-- Data for this exercise follows --
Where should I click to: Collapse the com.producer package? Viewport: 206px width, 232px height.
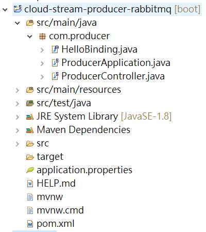tap(30, 36)
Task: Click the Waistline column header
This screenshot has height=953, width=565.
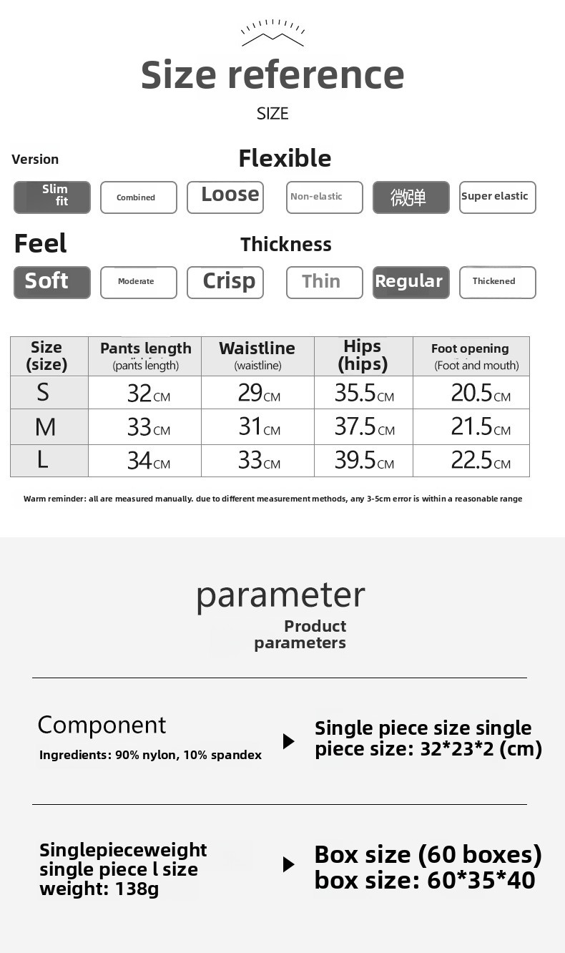Action: pos(257,356)
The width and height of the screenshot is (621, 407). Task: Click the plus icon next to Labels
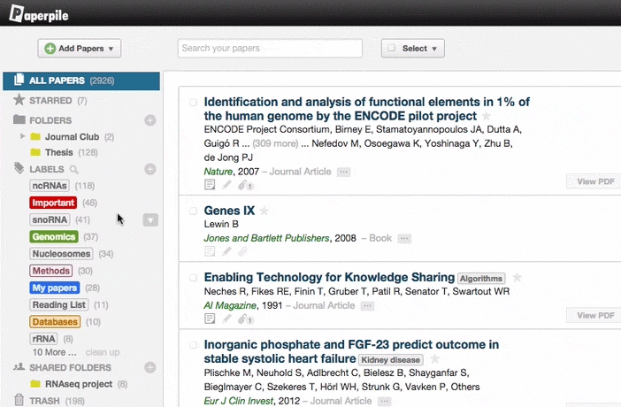coord(150,168)
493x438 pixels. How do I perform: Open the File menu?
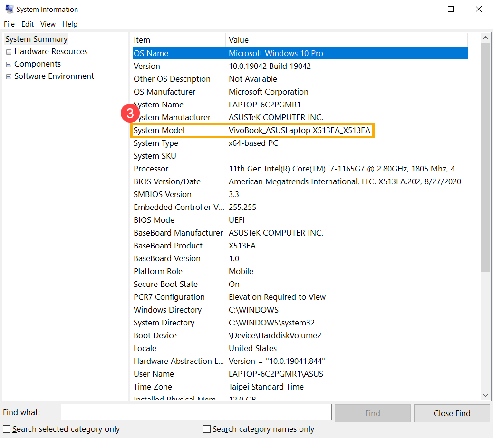(x=9, y=24)
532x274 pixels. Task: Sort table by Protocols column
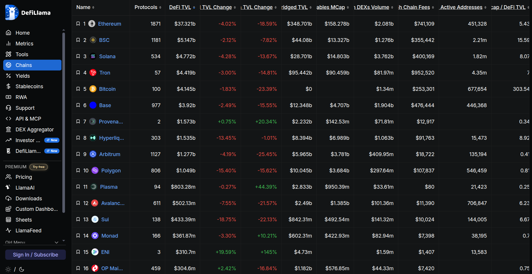148,7
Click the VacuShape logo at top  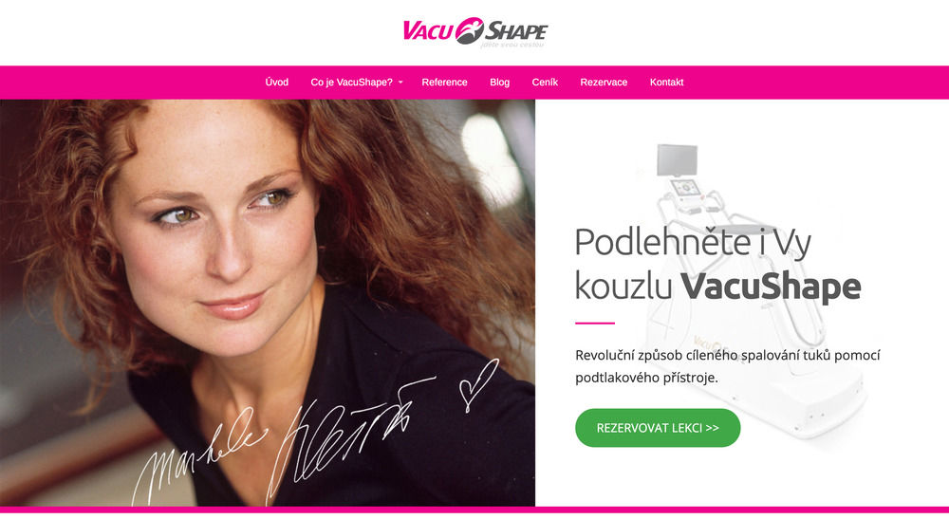(475, 32)
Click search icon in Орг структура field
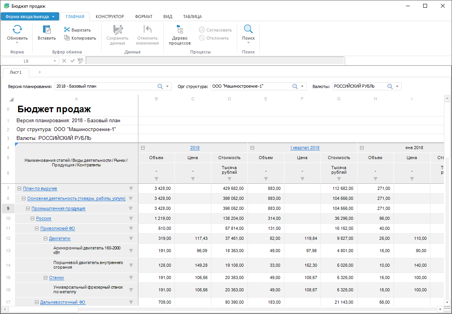The image size is (452, 314). [295, 86]
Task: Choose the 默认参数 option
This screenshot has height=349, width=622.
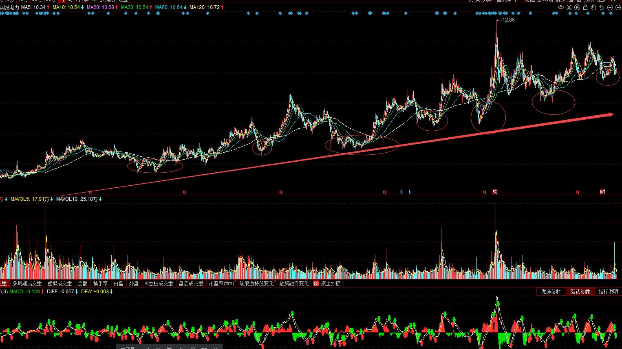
-- Data for this exercise concluded --
Looking at the records above, extract only the lines from the one with "Task: Choose the 默认参数 option" through the last line, exactly, with the pictures left out.

Task: Choose the 默认参数 option
This screenshot has height=349, width=622.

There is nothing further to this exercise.